To: Lane3 who wrote (4118)1/29/2008 3:24:43 PM
From: TimF  Read Replies (1) | Respond to of 42652
 
What's wrong?

Well there is no consideration of the positive side of not getting treatment or tests if your exposed to at least some of its cost. Many tests don't tell a whole lot (the false positive rate may be fairly low, but if the incidence is also low you may have more chance to have a false positive than a real positive if the rest shows you have the condition). I'm not sure if this idea applies to breast cancer or not (after all breast cancer isn't a rare disease) but it does often apply. Also tests can themselves be harmful, as can treatments in response to false positives.

Another thing is it doesn't speculate about any differences in the plans or the people likely to pick each plan, other than the copayments that might be a factor in mammogram rates.

Moving away from just considering mammograms, letting people feel some of the cost and decide based on that whether they will have a procedure is generally a good thing. Containing costs is important, as resources are always and everywhere limited.
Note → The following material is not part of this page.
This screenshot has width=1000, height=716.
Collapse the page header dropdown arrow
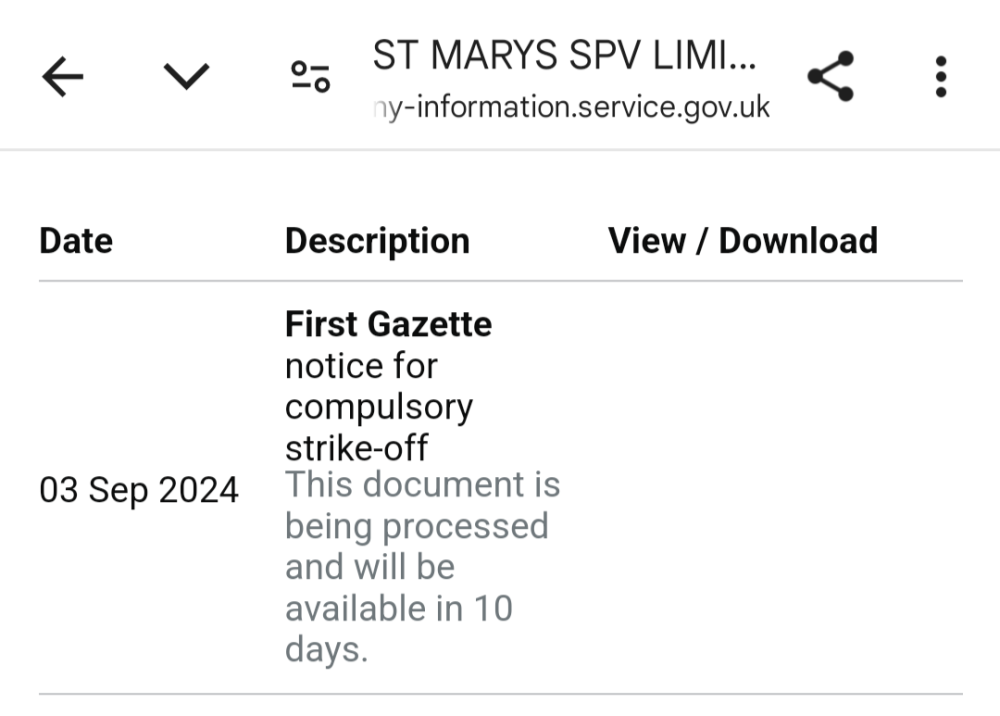pyautogui.click(x=186, y=75)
The savings can even increase health care quality because they might be used to deal with other health care concerns.



To: Lane3 who wrote (4118)2/3/2008 12:26:19 AM
From: Joe NYC  Respond to of 42652
 
Lane3,

As a matter of public health, Dr. Trivedi said, the reason for ending such co-payments is simple. “We should do it because it is the right thing to do,” he said. As a practical matter, he said, it may cost insurance companies less in the future by catching cancers earlier.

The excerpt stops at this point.